- _What to produce_
Print the listing below exactly as written.

*-*-*

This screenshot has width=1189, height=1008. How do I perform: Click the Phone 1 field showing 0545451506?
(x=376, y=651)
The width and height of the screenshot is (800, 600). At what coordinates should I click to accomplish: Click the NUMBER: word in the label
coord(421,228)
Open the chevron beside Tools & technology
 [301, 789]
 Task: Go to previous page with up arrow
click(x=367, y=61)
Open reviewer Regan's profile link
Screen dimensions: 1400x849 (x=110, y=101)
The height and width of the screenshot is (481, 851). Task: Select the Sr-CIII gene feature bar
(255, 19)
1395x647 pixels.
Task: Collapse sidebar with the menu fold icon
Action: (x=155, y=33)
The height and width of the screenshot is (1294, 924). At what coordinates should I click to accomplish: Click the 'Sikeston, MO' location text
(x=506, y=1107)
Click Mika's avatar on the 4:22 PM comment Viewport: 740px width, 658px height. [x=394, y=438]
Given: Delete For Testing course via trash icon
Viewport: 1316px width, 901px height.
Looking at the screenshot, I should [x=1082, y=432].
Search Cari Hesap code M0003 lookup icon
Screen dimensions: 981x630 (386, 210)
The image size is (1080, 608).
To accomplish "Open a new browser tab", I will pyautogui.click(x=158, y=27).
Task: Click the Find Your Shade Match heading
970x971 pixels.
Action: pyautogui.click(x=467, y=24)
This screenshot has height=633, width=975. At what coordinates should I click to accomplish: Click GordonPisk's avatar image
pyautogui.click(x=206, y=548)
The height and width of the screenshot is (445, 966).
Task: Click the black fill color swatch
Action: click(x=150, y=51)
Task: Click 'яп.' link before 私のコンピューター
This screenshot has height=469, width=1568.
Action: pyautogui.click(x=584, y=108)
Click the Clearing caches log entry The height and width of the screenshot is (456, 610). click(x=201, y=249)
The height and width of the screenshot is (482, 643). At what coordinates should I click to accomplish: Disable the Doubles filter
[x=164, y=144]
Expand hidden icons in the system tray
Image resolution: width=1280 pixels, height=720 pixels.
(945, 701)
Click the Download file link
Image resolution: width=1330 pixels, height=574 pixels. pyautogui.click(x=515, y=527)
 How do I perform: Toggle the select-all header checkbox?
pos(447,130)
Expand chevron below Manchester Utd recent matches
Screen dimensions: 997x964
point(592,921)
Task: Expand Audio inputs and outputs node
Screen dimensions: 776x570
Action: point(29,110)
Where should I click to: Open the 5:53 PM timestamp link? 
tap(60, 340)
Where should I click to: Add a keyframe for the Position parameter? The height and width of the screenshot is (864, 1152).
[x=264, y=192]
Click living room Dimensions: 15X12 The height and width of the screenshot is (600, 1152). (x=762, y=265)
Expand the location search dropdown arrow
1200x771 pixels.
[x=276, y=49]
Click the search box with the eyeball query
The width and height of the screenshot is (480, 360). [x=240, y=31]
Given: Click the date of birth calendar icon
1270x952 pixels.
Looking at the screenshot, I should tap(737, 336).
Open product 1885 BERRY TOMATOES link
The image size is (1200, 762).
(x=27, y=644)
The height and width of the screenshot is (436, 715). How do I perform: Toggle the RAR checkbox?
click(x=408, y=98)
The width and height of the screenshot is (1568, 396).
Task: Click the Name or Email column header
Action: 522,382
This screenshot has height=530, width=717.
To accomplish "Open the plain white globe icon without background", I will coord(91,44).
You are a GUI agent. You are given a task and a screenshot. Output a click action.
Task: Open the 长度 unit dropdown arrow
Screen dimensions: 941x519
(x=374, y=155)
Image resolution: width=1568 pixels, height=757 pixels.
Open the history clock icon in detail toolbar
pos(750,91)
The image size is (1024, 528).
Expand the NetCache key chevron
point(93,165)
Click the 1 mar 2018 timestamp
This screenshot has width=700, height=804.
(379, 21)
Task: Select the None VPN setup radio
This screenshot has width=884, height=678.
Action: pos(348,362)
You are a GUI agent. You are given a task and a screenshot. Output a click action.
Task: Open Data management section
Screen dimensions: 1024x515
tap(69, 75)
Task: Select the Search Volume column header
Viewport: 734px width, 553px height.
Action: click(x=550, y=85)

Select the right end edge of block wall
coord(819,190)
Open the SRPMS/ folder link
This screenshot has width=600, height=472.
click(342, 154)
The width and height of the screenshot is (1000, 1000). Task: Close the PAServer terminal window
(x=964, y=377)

*-*-*

- _Exercise solution_
This screenshot has width=1189, height=1008. How do I perform: Click the Phone 1 field showing 0545451506?
(x=376, y=651)
The width and height of the screenshot is (800, 600). At what coordinates should I click to accomplish: Click the NUMBER: word in the label
coord(421,228)
Open the chevron beside Tools & technology
 [301, 789]
 Task: Go to previous page with up arrow
click(x=367, y=61)
Open reviewer Regan's profile link
Screen dimensions: 1400x849 (x=110, y=101)
The height and width of the screenshot is (481, 851). Task: Select the Sr-CIII gene feature bar
(255, 19)
1395x647 pixels.
Task: Collapse sidebar with the menu fold icon
Action: (x=155, y=33)
The height and width of the screenshot is (1294, 924). At what coordinates should I click to accomplish: Click the 'Sikeston, MO' location text
(x=506, y=1107)
Click Mika's avatar on the 4:22 PM comment Viewport: 740px width, 658px height. [x=394, y=438]
Given: Delete For Testing course via trash icon
Viewport: 1316px width, 901px height.
Looking at the screenshot, I should [x=1082, y=432].
Search Cari Hesap code M0003 lookup icon
Screen dimensions: 981x630 (386, 210)
The image size is (1080, 608).
To accomplish "Open a new browser tab", I will pyautogui.click(x=158, y=27).
Task: Click the Find Your Shade Match heading
970x971 pixels.
Action: pyautogui.click(x=467, y=24)
This screenshot has height=633, width=975. At what coordinates should I click to accomplish: Click GordonPisk's avatar image
pyautogui.click(x=206, y=548)
The height and width of the screenshot is (445, 966).
Task: Click the black fill color swatch
Action: click(x=150, y=51)
Task: Click 'яп.' link before 私のコンピューター
This screenshot has height=469, width=1568.
Action: pyautogui.click(x=584, y=108)
Click the Clearing caches log entry The height and width of the screenshot is (456, 610). click(x=201, y=249)
The height and width of the screenshot is (482, 643). At what coordinates should I click to accomplish: Disable the Doubles filter
[x=164, y=144]
Expand hidden icons in the system tray
Image resolution: width=1280 pixels, height=720 pixels.
(945, 701)
Click the Download file link
Image resolution: width=1330 pixels, height=574 pixels. pyautogui.click(x=515, y=527)
 How do I perform: Toggle the select-all header checkbox?
pos(447,130)
Expand chevron below Manchester Utd recent matches
Screen dimensions: 997x964
point(592,921)
Task: Expand Audio inputs and outputs node
Screen dimensions: 776x570
Action: point(29,110)
Where should I click to: Open the 5:53 PM timestamp link? 
tap(60, 340)
Where should I click to: Add a keyframe for the Position parameter? The height and width of the screenshot is (864, 1152).
[x=264, y=192]
Click living room Dimensions: 15X12 The height and width of the screenshot is (600, 1152). (x=762, y=265)
Expand the location search dropdown arrow
1200x771 pixels.
[x=276, y=49]
Click the search box with the eyeball query
The width and height of the screenshot is (480, 360). [x=240, y=31]
Given: Click the date of birth calendar icon
1270x952 pixels.
Looking at the screenshot, I should tap(737, 336).
Open product 1885 BERRY TOMATOES link
The image size is (1200, 762).
(x=27, y=644)
The height and width of the screenshot is (436, 715). How do I perform: Toggle the RAR checkbox?
click(x=408, y=98)
The width and height of the screenshot is (1568, 396).
Task: Click the Name or Email column header
Action: 522,382
This screenshot has height=530, width=717.
To accomplish "Open the plain white globe icon without background", I will coord(91,44).
You are a GUI agent. You are given a task and a screenshot. Output a click action.
Task: Open the 长度 unit dropdown arrow
Screen dimensions: 941x519
(x=374, y=155)
Image resolution: width=1568 pixels, height=757 pixels.
Open the history clock icon in detail toolbar
pos(750,91)
The image size is (1024, 528).
Expand the NetCache key chevron
point(93,165)
Click the 1 mar 2018 timestamp
This screenshot has width=700, height=804.
(379, 21)
Task: Select the None VPN setup radio
This screenshot has width=884, height=678.
Action: pos(348,362)
You are a GUI agent. You are given a task and a screenshot. Output a click action.
Task: Open Data management section
Screen dimensions: 1024x515
tap(69, 75)
Task: Select the Search Volume column header
Viewport: 734px width, 553px height.
Action: click(x=550, y=85)

Select the right end edge of block wall
coord(819,190)
Open the SRPMS/ folder link
This screenshot has width=600, height=472.
click(342, 154)
The width and height of the screenshot is (1000, 1000). Task: Close the PAServer terminal window
(x=964, y=377)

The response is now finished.